─── GIVEN TEXT

# homemade light tent



## ahoiberg

i've seen a few of you build your own light tents, i followed a link with one made from PVC, etc...

i've got a few questions.

1) what are the best bulbs to use for pen photography?

2) for diffuser material, can you just buy some nylon from joann fabric or something? is there a particular kind of fabric that works best?

3) i know backgrounds are personal choice, but is polyester a good one?

thanks!


----------



## stevers

I just used a couple of flood lights from an outdoor light set up from the borg. I guess they wood be 500 watt floods. And for certain affects, I'll put a 100 watt lamp behind the tent. 

I used a standard bed sheet.  

The back ground is personal choice. 

Here is a pic of my light set up.


----------



## bob393

I use color balanced compact florescent bulbs of at least 5000 deg kelvin,I use 42 watt which equals 150 watt incandescent. Sometimes I use a tent sometimes I don't. Usually right, left and one high.


----------



## BigRob777

I've heard that grow lights are best.  
Rob


----------



## Glass Scratcher

> _Originally posted by BigRob777_
> <br />I've heard that grow lights are best.
> Rob


Grow lights are made to emit more UV spectra and some red spectra.  Plants absorb light in the UV range for chlorophylls and those that contain carotenes absorb light in the red spectra.

──────

WHAT THIS EXERCISE ASKS:
a) Translate this sentence from the light tent thread into French: "I used a standard bed sheet."
b) Write the next part of the light tent forum thread, picking up after its last post.
The records are separate material and have nothing to do with the light tent thread.

─── RECORD EXTRACTS

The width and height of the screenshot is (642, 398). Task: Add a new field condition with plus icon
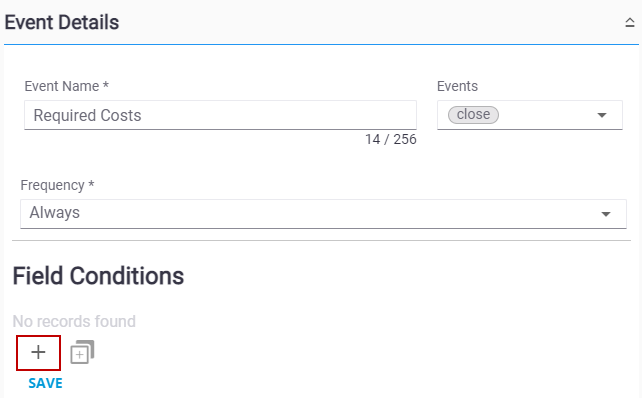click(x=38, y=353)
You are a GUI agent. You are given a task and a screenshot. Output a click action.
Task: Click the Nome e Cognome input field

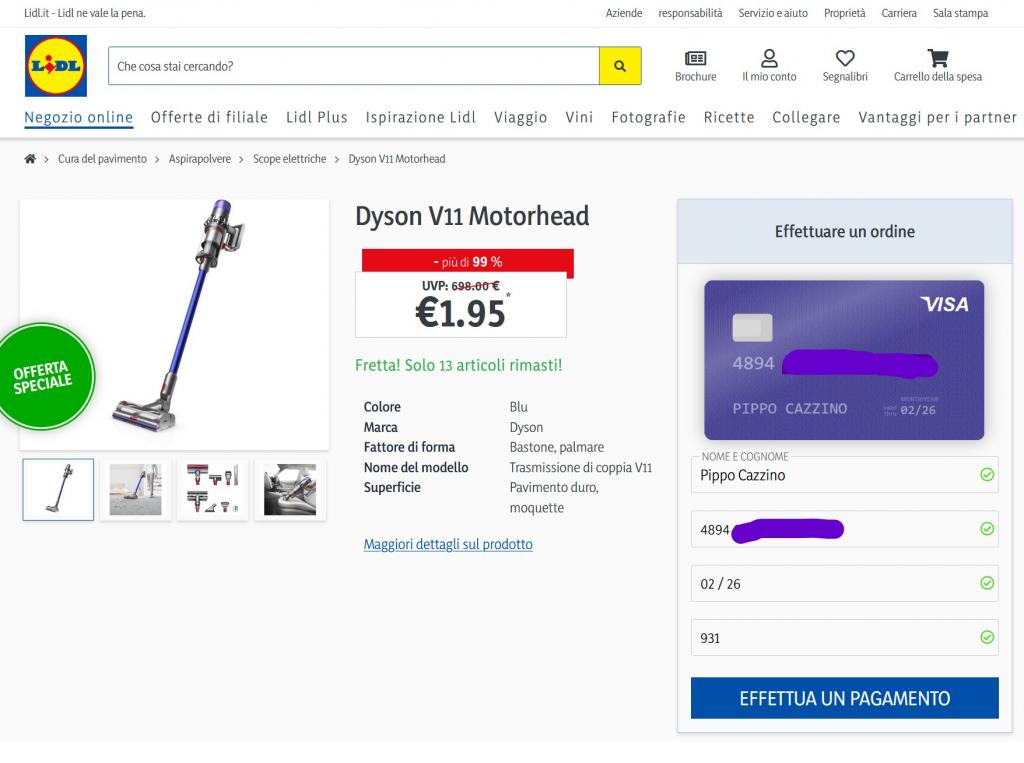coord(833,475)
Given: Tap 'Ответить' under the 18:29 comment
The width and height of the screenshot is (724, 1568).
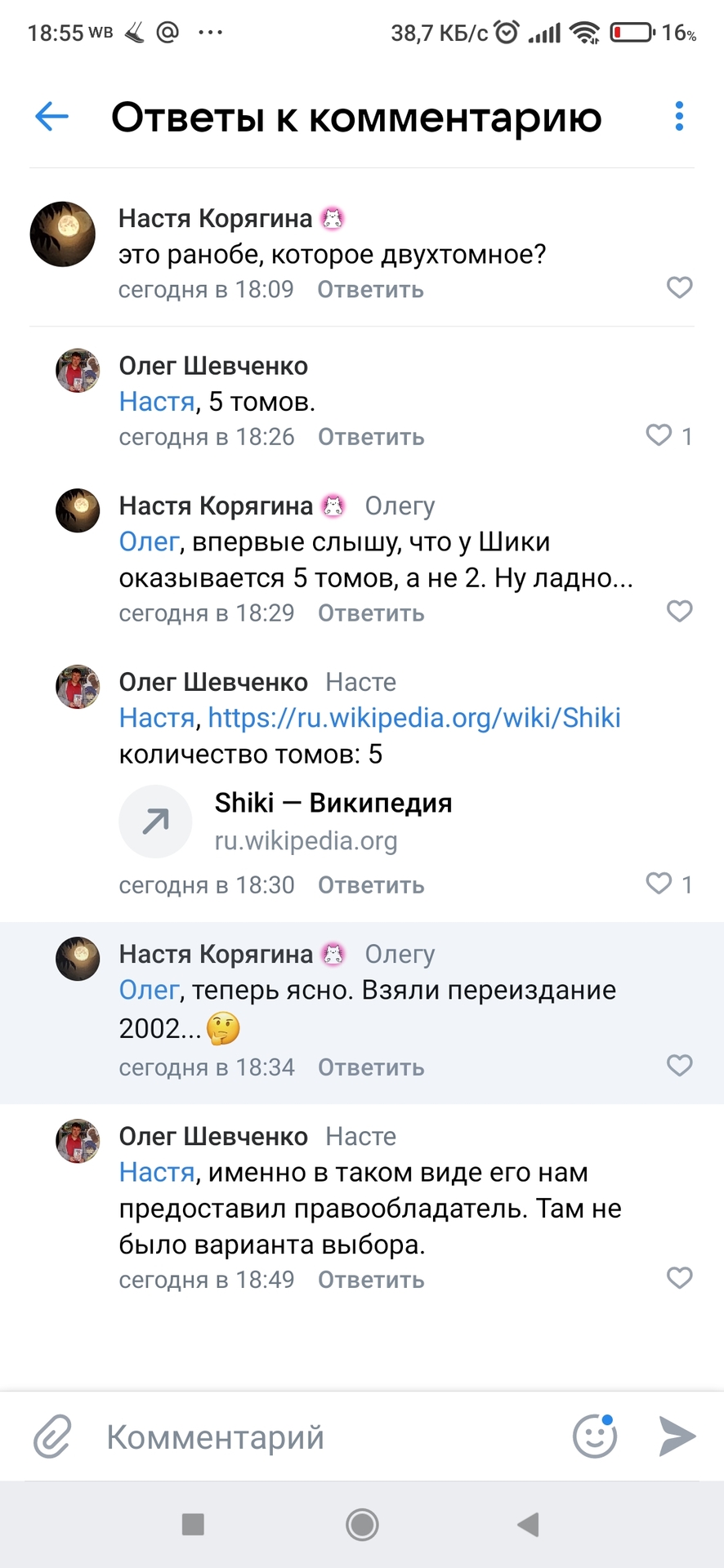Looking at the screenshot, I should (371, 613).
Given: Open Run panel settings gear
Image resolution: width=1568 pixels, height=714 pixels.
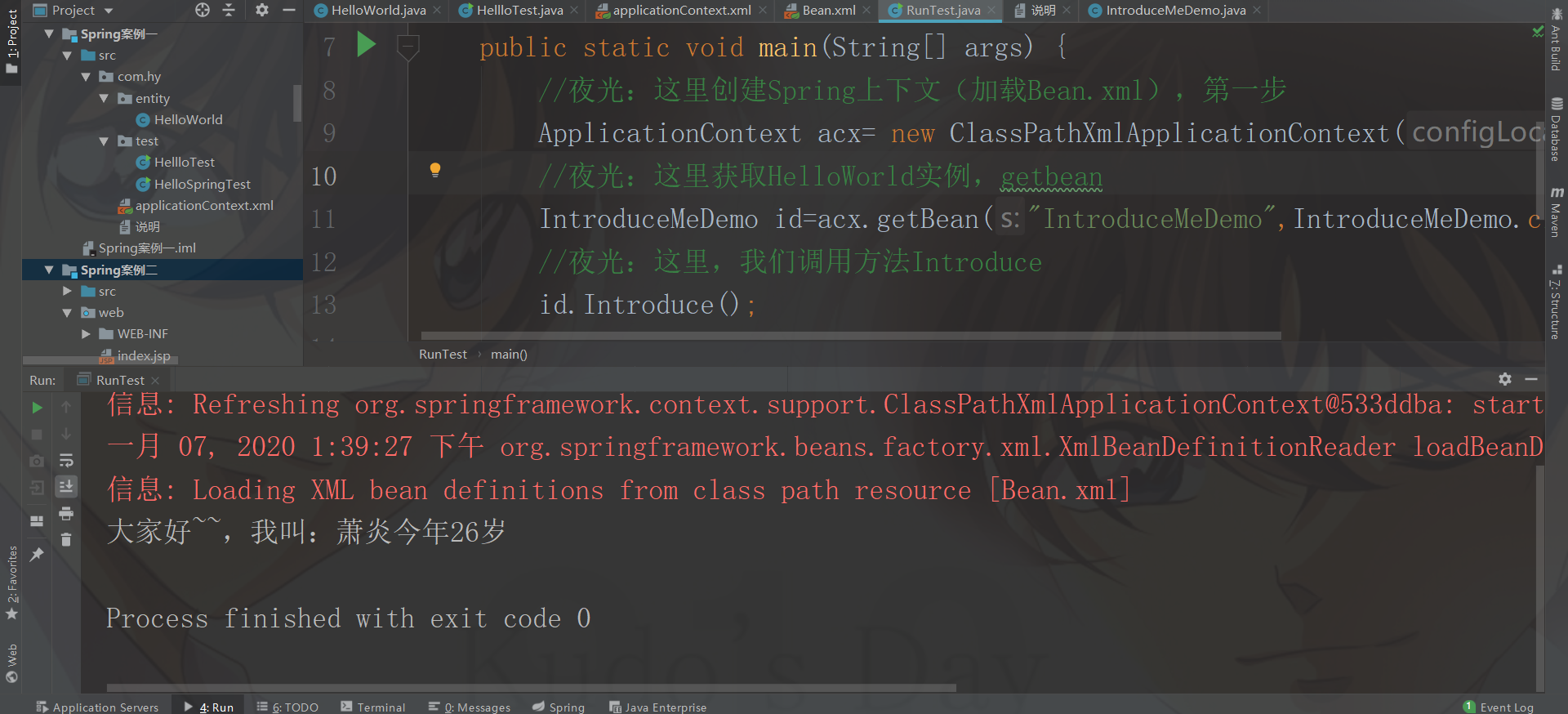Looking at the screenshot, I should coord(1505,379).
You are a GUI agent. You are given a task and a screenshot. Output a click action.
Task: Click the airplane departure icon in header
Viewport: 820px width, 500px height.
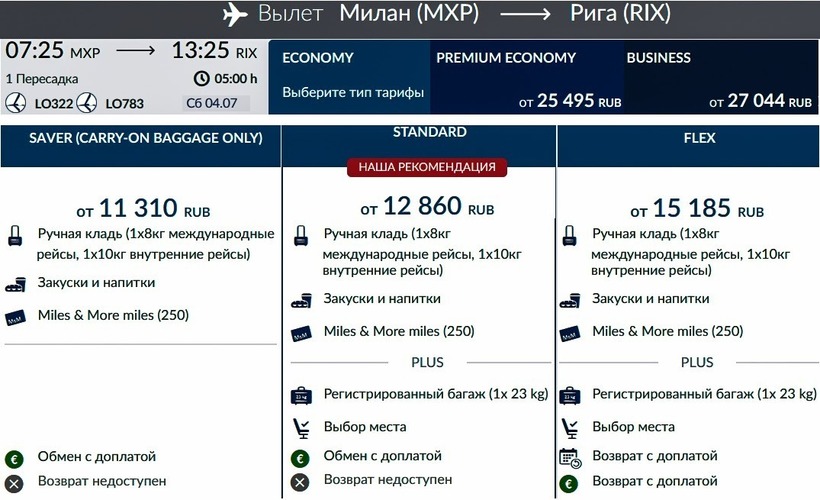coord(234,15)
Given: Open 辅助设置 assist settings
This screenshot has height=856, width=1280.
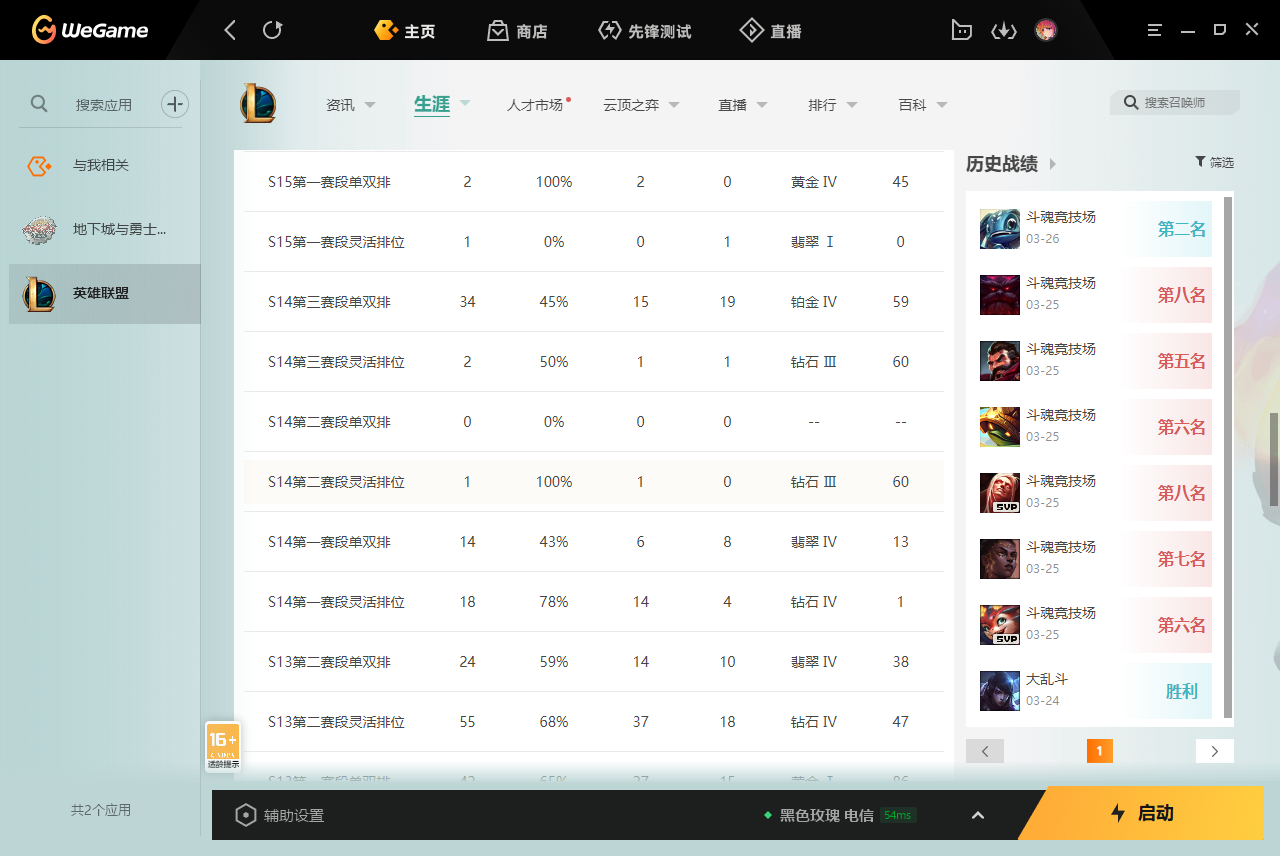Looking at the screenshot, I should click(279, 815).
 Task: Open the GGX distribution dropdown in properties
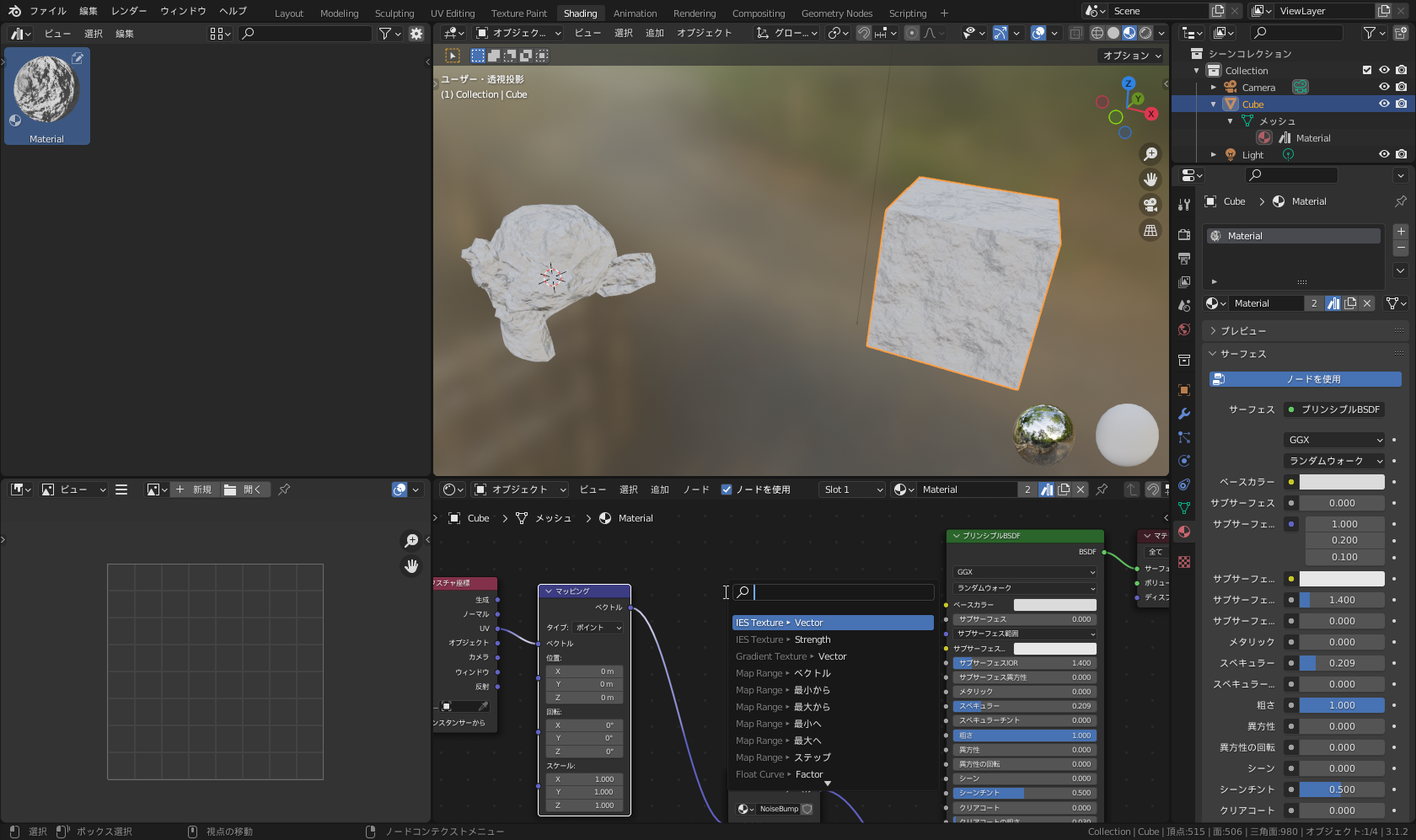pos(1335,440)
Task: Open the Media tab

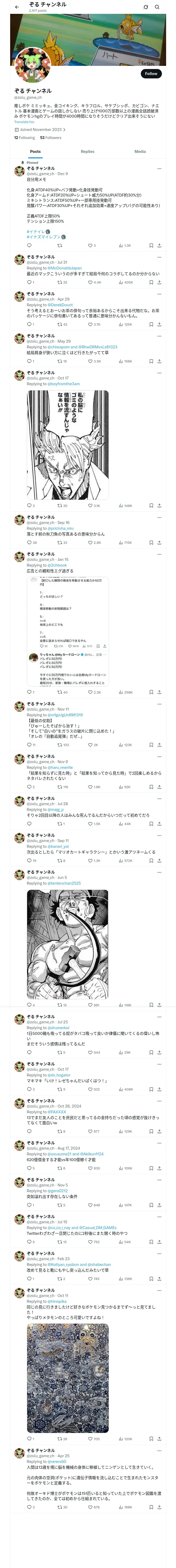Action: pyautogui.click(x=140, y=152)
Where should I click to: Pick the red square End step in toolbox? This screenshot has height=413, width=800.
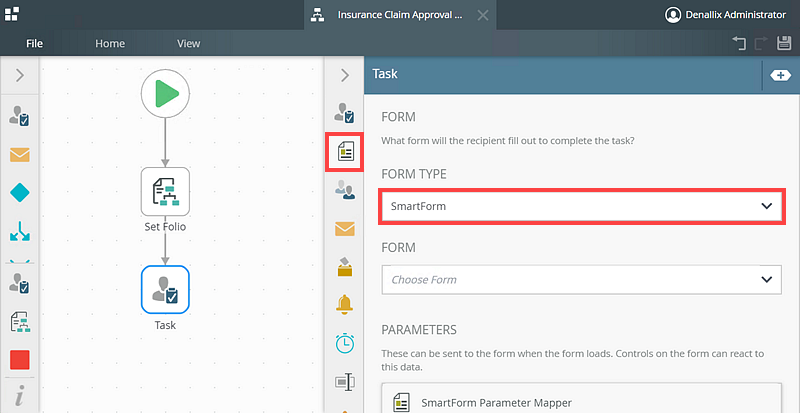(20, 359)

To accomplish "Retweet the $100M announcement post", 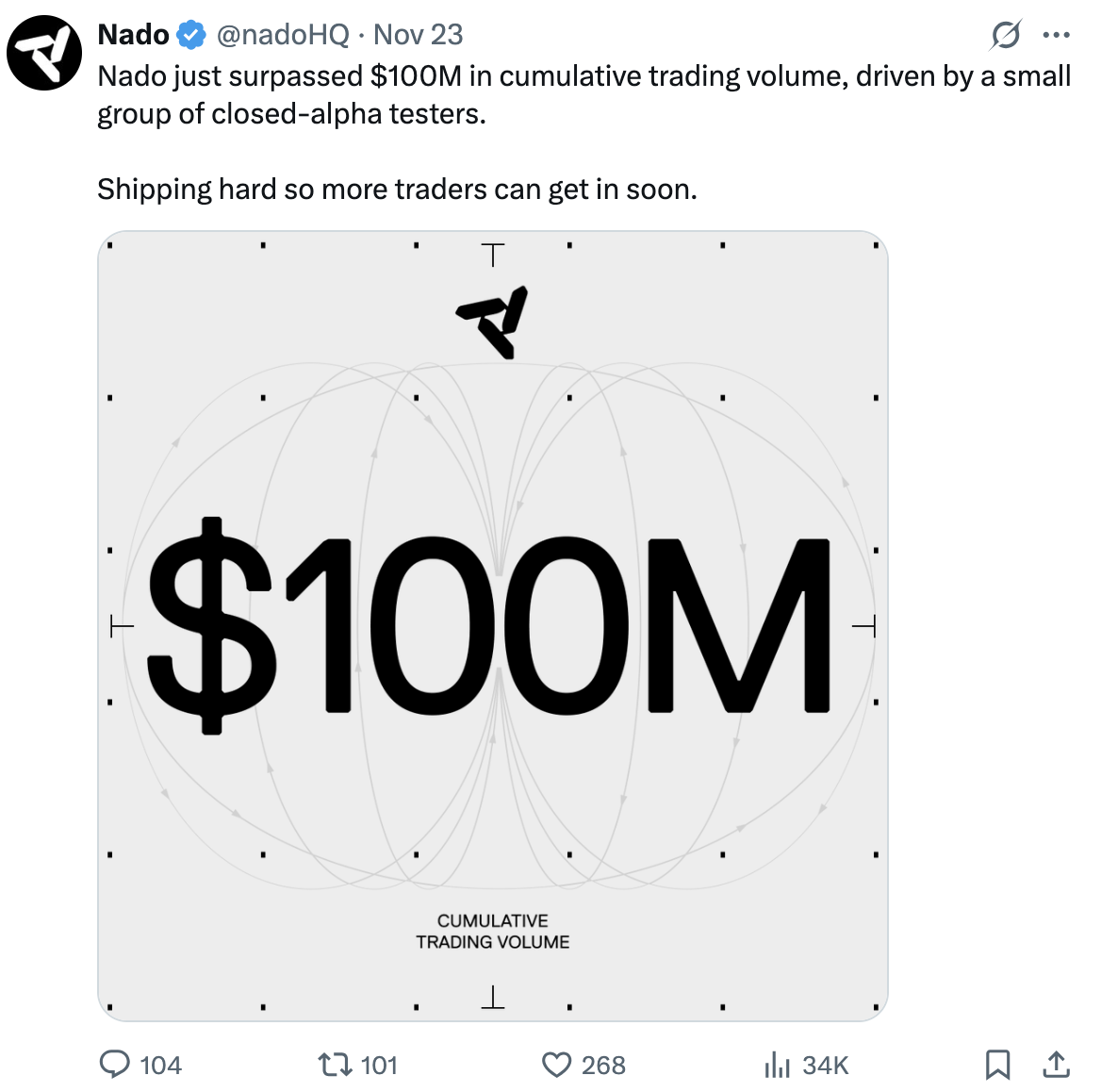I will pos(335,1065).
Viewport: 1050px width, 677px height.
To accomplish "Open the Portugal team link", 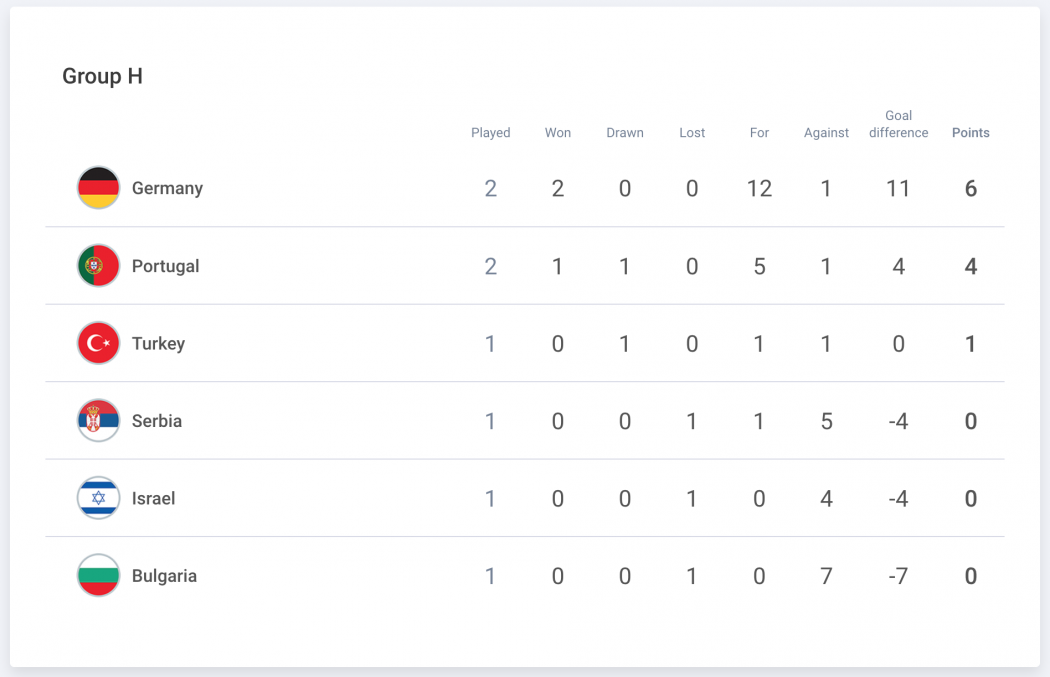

──────

OUTPUTS:
a) J'ai utilisé un drap de lit standard.

b)
Daylight balanced are best.  Between 5500k and 6500k spectrum.  Here are 2 good websites that have probably been mentioned before but they are worth repeating.

TableTop Studio has a good page on lighting myths.
http://www.tabletopstudio.com/documents/HowTo_page.htm

http://www.photoflexlightingschool.com/index.html

I ran across a test of CFs at photo site and ironically the tests showed the N:Vision brand in the full spectum to produce better light than many of the other off the shelf Cfs available.  Again they are full spectrum in the 5500K - 6500K range.

.


----------



## MDWine

These are excellent!  Hadn't seen these before, Thanks!!


----------



## ahoiberg

Ok, so compact flourescent bulbs that have a daylight finish on them are the best for picture taking? Will these fit in any old light bulb harness? And what watt should they be? I've found some that are 30 watt that have a 6400 color temp, would these work?


----------



## ahoiberg

can these be found at walmart/home depot etc.?

yes they can!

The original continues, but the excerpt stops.